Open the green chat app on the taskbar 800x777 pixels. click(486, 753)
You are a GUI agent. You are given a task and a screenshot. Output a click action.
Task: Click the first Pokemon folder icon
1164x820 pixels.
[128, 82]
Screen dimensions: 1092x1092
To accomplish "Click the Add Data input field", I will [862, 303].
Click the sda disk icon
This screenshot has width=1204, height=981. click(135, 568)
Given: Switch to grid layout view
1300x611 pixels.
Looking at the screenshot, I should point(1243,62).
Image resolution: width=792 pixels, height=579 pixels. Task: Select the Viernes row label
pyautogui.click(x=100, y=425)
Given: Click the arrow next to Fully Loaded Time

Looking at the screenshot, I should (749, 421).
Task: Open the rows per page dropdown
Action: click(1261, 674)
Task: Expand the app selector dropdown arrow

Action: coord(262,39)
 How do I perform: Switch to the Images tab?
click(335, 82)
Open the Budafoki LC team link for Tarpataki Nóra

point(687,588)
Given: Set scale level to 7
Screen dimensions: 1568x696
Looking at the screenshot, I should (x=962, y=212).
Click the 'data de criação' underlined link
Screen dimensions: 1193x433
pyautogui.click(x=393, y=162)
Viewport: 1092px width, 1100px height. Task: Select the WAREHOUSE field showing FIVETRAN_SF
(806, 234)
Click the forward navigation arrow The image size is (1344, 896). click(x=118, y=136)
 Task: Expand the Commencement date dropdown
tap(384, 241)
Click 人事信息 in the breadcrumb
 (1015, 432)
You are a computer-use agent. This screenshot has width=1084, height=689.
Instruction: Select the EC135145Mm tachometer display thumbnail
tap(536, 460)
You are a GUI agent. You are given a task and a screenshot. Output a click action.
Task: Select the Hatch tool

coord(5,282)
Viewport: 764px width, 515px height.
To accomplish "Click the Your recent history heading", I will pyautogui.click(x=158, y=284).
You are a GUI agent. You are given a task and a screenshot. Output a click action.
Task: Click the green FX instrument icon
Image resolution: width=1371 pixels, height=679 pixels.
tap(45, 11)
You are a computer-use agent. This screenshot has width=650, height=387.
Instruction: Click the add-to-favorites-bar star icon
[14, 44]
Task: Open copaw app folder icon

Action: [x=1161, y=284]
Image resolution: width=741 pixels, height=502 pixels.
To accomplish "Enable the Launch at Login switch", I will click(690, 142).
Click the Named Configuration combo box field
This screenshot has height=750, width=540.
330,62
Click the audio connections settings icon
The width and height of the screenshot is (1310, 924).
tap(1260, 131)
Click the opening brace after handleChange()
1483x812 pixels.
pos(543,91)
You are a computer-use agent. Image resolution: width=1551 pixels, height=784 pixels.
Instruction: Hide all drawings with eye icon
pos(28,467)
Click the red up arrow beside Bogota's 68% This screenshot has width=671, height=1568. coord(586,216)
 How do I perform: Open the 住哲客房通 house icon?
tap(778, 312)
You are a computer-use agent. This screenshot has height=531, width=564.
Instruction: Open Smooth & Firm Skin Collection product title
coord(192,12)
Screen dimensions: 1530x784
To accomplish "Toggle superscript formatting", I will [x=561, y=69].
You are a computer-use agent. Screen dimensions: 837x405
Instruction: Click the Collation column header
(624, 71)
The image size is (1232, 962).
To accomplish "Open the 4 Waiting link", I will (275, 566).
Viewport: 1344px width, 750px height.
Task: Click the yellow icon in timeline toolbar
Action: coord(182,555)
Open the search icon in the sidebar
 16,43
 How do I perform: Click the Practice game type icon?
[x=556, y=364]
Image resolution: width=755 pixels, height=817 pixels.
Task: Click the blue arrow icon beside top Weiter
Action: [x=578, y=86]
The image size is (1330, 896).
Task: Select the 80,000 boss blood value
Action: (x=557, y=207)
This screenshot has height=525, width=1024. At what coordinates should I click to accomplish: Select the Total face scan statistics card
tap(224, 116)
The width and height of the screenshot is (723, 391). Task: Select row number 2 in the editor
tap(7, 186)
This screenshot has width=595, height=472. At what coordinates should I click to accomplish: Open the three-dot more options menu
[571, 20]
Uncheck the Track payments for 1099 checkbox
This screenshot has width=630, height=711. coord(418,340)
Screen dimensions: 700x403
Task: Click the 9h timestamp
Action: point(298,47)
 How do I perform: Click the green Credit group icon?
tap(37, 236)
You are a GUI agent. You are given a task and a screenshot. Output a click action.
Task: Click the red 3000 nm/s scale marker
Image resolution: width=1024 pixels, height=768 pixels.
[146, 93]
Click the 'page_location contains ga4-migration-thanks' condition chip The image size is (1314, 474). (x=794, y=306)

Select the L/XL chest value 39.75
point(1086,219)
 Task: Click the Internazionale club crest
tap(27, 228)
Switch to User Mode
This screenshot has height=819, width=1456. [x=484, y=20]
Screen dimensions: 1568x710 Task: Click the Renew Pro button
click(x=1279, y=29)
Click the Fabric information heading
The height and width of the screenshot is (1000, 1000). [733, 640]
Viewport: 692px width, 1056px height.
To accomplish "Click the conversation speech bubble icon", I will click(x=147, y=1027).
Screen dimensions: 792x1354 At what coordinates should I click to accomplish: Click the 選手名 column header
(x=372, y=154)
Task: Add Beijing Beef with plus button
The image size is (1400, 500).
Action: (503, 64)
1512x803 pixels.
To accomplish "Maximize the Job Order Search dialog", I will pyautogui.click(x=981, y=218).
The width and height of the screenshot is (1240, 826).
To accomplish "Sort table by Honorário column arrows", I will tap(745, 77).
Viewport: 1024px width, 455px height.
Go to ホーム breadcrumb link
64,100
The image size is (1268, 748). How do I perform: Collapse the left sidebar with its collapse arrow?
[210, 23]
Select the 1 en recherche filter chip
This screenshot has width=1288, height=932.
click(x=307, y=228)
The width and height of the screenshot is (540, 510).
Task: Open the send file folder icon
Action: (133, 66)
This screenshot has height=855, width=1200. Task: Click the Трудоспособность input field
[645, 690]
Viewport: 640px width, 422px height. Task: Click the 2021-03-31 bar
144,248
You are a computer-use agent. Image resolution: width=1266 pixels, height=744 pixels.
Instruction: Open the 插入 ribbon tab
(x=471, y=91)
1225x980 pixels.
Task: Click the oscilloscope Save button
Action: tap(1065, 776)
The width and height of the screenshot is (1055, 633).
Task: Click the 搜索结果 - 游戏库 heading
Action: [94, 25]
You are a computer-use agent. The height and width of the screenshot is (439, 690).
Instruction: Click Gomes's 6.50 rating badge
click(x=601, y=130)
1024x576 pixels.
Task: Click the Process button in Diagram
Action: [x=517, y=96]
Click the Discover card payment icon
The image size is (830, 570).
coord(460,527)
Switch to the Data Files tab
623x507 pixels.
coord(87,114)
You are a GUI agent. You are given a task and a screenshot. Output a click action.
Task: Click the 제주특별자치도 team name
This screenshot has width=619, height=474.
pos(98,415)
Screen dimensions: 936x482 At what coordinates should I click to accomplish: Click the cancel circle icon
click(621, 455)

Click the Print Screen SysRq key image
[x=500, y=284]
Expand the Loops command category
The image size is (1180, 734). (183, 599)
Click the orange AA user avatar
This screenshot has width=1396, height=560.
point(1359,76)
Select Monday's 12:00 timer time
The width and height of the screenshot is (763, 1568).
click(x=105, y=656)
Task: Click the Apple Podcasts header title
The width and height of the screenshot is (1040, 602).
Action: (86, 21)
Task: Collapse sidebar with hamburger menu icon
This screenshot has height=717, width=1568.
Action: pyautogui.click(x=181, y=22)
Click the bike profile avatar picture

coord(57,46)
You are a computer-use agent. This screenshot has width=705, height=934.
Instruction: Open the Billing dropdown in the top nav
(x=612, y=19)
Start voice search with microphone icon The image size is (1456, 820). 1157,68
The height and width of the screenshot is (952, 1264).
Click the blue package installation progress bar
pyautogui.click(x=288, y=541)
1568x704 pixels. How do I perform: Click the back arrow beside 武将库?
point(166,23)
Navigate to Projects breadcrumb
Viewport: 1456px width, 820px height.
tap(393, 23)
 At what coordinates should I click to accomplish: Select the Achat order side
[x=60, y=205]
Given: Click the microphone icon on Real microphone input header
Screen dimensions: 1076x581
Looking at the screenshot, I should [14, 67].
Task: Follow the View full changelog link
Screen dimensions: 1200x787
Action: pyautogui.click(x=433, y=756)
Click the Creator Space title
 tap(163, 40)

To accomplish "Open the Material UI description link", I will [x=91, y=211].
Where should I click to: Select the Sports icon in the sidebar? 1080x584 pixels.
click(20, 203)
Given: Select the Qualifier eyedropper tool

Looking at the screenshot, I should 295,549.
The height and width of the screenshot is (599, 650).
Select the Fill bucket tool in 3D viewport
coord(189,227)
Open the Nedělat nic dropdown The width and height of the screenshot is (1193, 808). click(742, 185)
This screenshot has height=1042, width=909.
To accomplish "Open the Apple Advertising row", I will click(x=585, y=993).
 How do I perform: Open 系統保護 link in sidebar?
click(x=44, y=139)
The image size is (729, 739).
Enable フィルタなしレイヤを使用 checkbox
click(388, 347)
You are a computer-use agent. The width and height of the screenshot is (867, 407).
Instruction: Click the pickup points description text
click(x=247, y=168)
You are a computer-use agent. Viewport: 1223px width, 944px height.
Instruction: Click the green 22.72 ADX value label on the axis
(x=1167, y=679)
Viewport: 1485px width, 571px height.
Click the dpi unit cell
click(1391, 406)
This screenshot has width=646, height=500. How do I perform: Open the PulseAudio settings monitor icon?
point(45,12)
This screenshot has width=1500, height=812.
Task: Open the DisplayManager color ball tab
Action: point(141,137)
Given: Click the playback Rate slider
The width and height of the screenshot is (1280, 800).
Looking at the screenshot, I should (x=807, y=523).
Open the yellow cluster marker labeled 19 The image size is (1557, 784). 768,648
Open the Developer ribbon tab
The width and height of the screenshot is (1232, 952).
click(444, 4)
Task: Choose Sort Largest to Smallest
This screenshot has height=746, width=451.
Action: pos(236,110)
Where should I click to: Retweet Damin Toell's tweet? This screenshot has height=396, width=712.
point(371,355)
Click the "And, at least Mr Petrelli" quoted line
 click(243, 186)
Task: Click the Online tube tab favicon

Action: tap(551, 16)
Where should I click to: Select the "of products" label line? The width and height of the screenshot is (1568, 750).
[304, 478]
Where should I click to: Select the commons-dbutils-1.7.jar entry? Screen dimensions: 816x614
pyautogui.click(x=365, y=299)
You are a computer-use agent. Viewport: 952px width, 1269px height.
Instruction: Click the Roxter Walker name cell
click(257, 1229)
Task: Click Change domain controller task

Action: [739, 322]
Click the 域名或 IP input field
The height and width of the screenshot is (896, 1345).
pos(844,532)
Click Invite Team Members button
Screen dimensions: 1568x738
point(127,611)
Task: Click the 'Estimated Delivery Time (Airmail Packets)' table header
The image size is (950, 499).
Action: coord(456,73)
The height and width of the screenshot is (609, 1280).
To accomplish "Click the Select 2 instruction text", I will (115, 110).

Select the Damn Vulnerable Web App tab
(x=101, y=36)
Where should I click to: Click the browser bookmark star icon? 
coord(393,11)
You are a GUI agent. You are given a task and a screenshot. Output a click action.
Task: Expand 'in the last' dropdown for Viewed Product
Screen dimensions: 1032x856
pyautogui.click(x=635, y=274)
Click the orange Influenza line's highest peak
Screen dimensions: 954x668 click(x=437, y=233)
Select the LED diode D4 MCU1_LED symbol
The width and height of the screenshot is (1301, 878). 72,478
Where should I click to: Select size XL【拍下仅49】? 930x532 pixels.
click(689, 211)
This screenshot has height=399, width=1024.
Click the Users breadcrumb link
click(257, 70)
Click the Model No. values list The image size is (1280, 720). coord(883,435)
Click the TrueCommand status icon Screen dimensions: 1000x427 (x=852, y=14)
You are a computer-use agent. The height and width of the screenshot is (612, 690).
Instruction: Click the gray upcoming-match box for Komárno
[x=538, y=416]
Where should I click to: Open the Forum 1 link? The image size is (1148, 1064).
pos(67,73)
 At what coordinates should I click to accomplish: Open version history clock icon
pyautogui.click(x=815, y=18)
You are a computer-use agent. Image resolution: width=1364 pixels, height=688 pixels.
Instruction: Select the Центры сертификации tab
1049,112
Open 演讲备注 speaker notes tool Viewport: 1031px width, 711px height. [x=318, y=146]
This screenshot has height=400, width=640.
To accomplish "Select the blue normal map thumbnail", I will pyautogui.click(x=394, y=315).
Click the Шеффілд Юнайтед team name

* * *

**Exercise directions:** In how many lines of the material above does the word "scale" appear? Reply with the number only.

**Task result:** 2